Lockdowns Lack Logic, Critics Say

YERUSHALAYIM
israel coronavirus lockdown
A roadblock last week in the central Israeli town of Ramle. (Yossi Aloni/Flash90)

While Prime Minister Binyamin Netanyahu‏‏’s government was poised to announce more lockdowns and other restrictions on Thursday night, a wave of criticism of the plan came from both medical professionals and politicians.

Netanyahu and Health Minister Yuli Edelstein have been insisting for the past several days that lockdowns, especially a general one nationwide, are a last resort that they will turn to only when all other measures fail to stem the alarming rise in coronavirus cases. But the critics are not satisfied.

The head of the Israeli Association of Public Health Physicians, epidemiologist Hagai Levine, rejected the idea outright, saying, “If a sweeping decision is made on lockdowns during weekends or preventing access to open areas, it has no epidemiological logic.”

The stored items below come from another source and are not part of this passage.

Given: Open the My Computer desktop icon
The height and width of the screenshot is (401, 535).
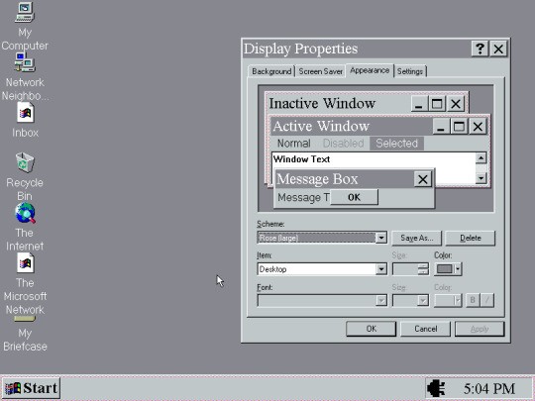Looking at the screenshot, I should pyautogui.click(x=25, y=12).
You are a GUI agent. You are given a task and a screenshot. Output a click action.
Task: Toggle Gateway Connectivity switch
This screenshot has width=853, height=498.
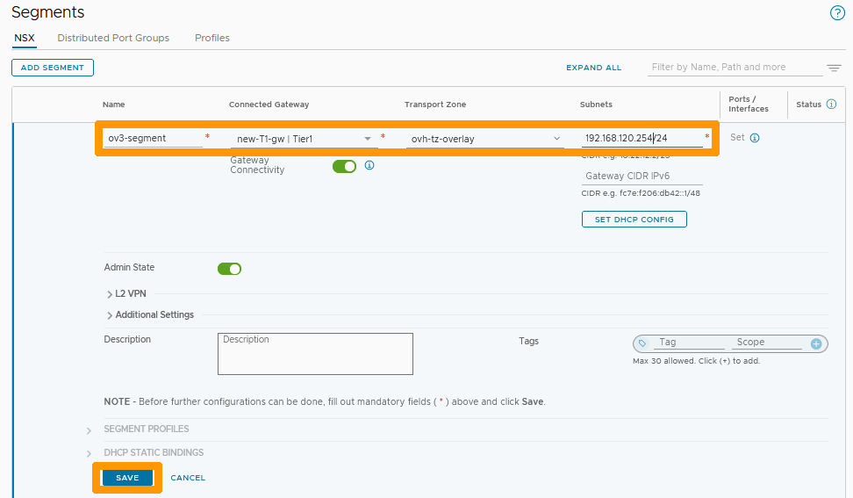click(344, 166)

“In order to maintain public trust, public health decision-making must be conducted transparently, in a planned way, on the basis of epidemiological logic and data and not on the basis of political considerations. There are alternative strategies,” he wrote in an online posting.

Modiin Mayor Haim Bibas, who heads the Federation of Local Authorities, was quoted by The Times of Israel as stating that “the government is losing the public with loss of sense. They want to close summer schools when the morbidity rate in them is only 0.14. Someone is deceiving the public and pushing with all strength for the closure of the economy.”

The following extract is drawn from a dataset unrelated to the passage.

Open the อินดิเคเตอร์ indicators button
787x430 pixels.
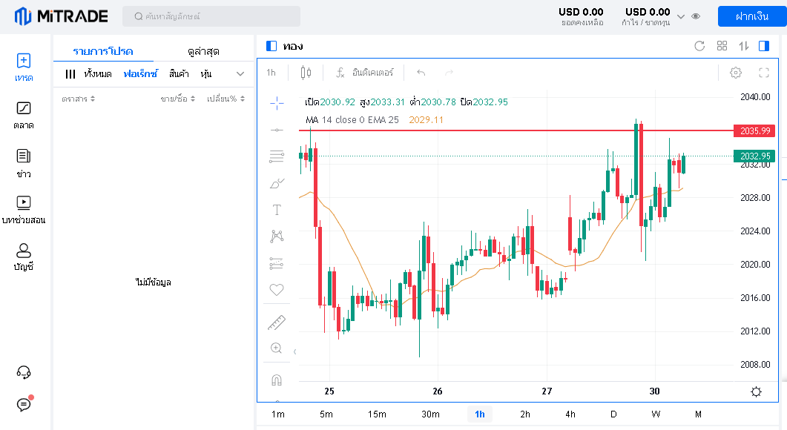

Bibas warns of “total destruction of the economic system that won’t be possible to rehabilitate.”

There was also dissension with Netanyahu’s Likud party. Political rival MK Gideon Saar said he also found it hard to understand the government’s approach: “It’s hard for me to find a logical organizing idea in the decisions that will be brought to the government this evening. They’ll definitely lead to an exacerbation of the harm to the economy but it’s doubtful if they’ll achieve they’re intended result,” Saar tweeted.

“Better: Perform organized staff work and don’t rush,” he added.

Another Netanyahu political thorn-in-the-side, Yamina chairman Naftali Bennett, joined the criticism, calling it “out of touch, illogical and destructive.”

“The government is in panic, firing in all directions, without any logic,” he wrote on Twitter.

The measure could face legal obstacles as well. Attorney General Avichai Mandelblit was reportedly formulating a legal opinion on the lockdowns.

“The legal position on the matter will be formulated and presented before the Government of Israel at the government meeting this evening,” read a statement from his office.

Mandelblit learned of the new lockdown plans through media reports, according to The Times of Israel.